Write out, word for word, the part of the entries below that opens with the line containing "Select the Lasso tool in toolbar" and closes with the line containing "will click(x=598, y=625).", including both of those lines.
──────── Dataset entries ────────
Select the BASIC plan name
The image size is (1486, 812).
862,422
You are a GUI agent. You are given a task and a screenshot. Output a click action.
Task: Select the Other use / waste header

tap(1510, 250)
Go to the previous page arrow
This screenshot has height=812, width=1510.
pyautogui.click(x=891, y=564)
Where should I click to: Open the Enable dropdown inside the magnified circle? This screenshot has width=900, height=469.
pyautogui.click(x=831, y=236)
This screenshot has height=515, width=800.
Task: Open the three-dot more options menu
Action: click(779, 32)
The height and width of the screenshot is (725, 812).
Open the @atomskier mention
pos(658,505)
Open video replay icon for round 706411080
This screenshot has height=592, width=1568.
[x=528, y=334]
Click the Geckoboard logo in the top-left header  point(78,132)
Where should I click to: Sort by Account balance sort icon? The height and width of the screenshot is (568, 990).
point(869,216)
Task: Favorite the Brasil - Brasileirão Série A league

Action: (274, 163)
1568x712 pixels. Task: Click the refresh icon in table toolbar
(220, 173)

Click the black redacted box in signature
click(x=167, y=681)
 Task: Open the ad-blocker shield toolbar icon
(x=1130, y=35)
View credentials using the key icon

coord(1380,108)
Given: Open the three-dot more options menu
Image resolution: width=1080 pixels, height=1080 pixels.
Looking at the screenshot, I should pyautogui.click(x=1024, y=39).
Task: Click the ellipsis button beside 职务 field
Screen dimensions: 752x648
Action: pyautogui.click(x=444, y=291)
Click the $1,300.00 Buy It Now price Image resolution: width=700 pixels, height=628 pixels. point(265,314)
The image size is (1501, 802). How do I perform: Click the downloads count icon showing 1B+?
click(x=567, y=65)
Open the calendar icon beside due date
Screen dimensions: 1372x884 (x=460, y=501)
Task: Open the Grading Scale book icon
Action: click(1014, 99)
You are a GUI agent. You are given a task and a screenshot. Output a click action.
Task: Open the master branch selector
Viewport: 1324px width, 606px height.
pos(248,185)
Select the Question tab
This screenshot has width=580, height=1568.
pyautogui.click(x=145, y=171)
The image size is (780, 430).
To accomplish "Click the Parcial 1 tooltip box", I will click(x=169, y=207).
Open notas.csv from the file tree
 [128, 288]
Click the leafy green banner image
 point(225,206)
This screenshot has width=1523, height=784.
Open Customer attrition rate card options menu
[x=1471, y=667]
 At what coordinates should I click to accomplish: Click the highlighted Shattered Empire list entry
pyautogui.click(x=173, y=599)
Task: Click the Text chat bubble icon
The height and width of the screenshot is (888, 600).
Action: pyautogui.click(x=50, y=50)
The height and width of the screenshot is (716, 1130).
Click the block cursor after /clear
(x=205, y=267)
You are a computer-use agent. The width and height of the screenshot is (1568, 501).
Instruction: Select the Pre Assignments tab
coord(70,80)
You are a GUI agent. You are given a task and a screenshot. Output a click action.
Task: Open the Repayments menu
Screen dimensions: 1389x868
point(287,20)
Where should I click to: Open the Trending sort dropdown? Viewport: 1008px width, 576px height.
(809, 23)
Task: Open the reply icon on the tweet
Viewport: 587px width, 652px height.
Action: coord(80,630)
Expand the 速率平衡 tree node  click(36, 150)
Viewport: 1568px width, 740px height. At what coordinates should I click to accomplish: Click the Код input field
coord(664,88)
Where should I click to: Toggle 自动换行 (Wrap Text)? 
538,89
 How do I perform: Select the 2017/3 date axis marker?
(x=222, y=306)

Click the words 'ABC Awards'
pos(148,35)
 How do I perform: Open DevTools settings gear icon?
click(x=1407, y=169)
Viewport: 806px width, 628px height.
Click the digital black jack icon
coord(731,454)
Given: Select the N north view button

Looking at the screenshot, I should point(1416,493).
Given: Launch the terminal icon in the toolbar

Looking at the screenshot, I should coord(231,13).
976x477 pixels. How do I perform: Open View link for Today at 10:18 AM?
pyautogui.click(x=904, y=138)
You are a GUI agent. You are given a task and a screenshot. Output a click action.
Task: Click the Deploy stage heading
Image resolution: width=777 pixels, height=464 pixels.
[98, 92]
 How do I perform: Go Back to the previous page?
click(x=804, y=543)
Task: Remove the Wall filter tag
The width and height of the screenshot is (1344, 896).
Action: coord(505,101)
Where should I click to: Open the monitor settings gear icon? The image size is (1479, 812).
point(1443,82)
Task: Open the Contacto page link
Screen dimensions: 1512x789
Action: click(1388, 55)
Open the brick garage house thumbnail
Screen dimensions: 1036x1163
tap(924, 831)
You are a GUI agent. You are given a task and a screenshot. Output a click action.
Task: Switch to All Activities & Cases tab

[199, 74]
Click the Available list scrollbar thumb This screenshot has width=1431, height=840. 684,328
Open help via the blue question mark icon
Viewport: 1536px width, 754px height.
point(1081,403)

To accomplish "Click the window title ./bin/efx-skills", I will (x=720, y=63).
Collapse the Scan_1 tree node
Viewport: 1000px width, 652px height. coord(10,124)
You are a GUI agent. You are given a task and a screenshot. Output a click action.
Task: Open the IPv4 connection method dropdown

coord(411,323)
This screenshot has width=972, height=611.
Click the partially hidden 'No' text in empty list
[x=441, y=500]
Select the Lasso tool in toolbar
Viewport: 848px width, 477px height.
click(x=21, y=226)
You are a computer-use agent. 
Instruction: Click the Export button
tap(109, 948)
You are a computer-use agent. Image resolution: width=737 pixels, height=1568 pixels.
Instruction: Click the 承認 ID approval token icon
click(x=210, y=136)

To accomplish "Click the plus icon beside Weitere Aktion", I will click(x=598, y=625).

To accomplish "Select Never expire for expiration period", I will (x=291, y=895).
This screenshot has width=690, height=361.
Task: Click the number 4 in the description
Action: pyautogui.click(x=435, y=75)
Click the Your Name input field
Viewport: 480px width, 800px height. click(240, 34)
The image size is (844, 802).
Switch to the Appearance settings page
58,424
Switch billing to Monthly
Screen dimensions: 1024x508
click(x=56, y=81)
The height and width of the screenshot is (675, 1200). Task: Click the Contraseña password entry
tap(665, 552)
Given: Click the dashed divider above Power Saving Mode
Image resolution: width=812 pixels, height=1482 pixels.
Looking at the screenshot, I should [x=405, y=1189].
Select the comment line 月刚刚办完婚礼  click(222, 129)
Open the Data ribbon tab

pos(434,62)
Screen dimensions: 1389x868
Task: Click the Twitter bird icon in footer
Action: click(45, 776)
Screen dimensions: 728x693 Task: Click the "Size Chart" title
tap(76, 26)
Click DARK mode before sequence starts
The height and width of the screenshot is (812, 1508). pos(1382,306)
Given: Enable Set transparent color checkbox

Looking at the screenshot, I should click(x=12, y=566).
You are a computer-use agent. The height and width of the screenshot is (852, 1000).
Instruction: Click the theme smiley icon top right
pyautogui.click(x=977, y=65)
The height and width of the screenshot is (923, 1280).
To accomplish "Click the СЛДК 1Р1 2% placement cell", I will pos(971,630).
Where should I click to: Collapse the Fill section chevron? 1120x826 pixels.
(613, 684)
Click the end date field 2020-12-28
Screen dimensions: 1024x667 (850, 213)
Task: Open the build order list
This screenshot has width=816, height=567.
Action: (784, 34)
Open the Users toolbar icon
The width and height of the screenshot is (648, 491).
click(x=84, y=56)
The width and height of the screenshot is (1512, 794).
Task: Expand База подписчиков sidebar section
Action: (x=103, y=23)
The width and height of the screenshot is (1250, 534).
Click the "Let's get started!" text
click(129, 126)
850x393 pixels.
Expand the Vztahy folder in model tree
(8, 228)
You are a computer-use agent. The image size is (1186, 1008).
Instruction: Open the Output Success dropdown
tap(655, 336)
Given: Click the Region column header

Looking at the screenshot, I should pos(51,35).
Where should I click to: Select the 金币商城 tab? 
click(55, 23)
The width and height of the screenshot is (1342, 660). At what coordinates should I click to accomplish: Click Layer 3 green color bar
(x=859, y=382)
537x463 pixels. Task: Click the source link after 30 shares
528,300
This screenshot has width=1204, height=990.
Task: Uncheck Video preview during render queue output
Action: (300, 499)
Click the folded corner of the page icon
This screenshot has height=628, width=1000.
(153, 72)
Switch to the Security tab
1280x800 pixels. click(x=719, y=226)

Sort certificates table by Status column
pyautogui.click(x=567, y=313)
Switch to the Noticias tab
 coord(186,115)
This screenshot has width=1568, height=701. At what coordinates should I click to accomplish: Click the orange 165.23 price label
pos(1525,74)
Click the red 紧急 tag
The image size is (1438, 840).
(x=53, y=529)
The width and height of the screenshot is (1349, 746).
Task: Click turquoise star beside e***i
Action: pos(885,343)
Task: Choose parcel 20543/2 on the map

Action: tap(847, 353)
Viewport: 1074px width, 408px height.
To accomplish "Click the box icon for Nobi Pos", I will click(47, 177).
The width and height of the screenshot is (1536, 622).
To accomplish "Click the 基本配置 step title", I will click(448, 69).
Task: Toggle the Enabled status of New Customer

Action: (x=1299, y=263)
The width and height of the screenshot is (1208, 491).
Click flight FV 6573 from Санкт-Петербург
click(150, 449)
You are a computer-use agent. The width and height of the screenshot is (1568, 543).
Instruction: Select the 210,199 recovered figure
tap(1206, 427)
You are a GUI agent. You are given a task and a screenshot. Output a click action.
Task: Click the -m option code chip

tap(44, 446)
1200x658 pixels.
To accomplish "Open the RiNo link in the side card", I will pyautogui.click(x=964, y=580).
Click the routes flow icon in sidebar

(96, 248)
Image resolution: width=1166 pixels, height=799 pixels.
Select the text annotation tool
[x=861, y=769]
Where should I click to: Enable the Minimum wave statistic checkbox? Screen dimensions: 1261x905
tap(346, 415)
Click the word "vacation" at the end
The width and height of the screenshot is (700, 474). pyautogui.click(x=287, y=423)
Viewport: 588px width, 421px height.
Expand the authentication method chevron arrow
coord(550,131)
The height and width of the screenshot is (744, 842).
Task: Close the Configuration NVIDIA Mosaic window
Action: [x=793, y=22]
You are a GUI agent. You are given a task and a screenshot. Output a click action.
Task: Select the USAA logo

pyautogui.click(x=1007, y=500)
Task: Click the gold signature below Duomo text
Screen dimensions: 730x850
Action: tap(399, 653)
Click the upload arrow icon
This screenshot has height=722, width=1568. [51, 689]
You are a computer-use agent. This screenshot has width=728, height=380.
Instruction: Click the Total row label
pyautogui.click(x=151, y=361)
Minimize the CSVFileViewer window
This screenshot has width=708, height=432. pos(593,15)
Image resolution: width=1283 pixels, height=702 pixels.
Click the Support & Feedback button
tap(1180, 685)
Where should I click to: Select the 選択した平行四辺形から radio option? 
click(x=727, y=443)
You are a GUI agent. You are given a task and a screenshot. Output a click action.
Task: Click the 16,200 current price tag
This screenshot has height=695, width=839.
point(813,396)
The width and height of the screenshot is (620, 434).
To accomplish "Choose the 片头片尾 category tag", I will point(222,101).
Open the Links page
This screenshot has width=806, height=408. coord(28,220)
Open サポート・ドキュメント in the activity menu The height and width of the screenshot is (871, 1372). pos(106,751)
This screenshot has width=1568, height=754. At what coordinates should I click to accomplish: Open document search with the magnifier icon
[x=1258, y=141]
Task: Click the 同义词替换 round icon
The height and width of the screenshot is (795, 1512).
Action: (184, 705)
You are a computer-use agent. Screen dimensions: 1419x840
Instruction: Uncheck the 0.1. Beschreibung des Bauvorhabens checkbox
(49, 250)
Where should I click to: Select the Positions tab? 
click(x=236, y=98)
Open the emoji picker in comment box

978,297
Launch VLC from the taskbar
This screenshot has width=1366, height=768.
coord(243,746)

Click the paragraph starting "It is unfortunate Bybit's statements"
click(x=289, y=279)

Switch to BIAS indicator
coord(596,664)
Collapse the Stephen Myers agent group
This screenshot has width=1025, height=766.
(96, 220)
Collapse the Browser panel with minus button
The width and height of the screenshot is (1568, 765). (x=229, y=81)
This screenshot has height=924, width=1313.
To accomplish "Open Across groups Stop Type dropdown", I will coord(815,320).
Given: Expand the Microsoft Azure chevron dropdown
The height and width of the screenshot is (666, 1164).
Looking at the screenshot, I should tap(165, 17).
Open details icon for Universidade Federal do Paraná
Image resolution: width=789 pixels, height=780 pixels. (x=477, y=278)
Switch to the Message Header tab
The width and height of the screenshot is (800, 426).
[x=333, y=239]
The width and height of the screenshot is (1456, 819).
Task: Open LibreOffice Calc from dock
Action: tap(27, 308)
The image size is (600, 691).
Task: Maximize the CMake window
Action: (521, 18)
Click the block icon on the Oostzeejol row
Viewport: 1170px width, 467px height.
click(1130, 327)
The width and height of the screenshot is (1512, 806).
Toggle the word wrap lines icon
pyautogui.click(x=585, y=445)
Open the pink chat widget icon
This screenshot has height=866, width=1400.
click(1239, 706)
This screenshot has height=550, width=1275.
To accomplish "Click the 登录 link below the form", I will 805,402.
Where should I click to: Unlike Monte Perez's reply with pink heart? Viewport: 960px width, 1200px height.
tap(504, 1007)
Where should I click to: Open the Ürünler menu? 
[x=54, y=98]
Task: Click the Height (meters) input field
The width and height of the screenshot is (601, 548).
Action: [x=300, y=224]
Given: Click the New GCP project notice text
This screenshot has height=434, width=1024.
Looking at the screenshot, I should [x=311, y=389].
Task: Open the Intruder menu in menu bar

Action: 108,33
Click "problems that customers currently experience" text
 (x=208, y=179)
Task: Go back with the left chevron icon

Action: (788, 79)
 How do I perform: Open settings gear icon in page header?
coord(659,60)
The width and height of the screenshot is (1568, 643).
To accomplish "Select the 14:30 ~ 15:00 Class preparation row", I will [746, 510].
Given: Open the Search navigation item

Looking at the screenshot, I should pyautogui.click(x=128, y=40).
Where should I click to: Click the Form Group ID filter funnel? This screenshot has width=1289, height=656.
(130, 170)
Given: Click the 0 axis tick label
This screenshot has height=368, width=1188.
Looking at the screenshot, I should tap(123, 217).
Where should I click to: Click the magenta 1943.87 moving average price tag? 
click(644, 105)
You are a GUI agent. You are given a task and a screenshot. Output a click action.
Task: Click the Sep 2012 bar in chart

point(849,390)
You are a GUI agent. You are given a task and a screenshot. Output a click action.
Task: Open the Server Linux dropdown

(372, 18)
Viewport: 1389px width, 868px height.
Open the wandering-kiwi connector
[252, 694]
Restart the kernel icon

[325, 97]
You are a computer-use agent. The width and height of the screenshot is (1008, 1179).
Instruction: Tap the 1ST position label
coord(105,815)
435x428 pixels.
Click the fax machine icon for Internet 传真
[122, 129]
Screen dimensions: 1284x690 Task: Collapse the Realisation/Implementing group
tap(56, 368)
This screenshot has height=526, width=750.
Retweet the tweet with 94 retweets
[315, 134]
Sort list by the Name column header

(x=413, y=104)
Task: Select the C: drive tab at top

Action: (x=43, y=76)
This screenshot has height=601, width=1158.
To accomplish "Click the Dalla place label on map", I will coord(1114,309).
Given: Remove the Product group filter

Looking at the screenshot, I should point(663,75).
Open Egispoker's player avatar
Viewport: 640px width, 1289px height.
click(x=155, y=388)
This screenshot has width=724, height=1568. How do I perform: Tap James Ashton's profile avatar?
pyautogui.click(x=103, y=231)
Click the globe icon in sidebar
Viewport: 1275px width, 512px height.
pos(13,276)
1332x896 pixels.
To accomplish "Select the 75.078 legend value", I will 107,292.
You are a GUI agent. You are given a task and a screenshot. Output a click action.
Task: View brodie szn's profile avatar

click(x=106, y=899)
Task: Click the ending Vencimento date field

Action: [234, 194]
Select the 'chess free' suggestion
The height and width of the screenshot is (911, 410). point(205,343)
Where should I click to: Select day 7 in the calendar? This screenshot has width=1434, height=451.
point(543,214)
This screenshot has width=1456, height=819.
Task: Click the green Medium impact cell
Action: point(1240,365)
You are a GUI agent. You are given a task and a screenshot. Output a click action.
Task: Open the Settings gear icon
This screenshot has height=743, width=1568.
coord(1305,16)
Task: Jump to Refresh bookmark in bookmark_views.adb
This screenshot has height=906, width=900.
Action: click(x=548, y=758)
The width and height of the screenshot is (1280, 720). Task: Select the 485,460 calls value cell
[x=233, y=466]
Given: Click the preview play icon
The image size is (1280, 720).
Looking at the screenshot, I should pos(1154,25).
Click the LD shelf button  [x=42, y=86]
────────
*In response*:
Select the Lasso tool in toolbar
Viewport: 848px width, 477px height.
click(x=21, y=226)
You are a computer-use agent. 
Instruction: Click the Export button
tap(109, 948)
You are a computer-use agent. Image resolution: width=737 pixels, height=1568 pixels.
Instruction: Click the 承認 ID approval token icon
click(x=210, y=136)

To accomplish "Click the plus icon beside Weitere Aktion", I will click(x=598, y=625).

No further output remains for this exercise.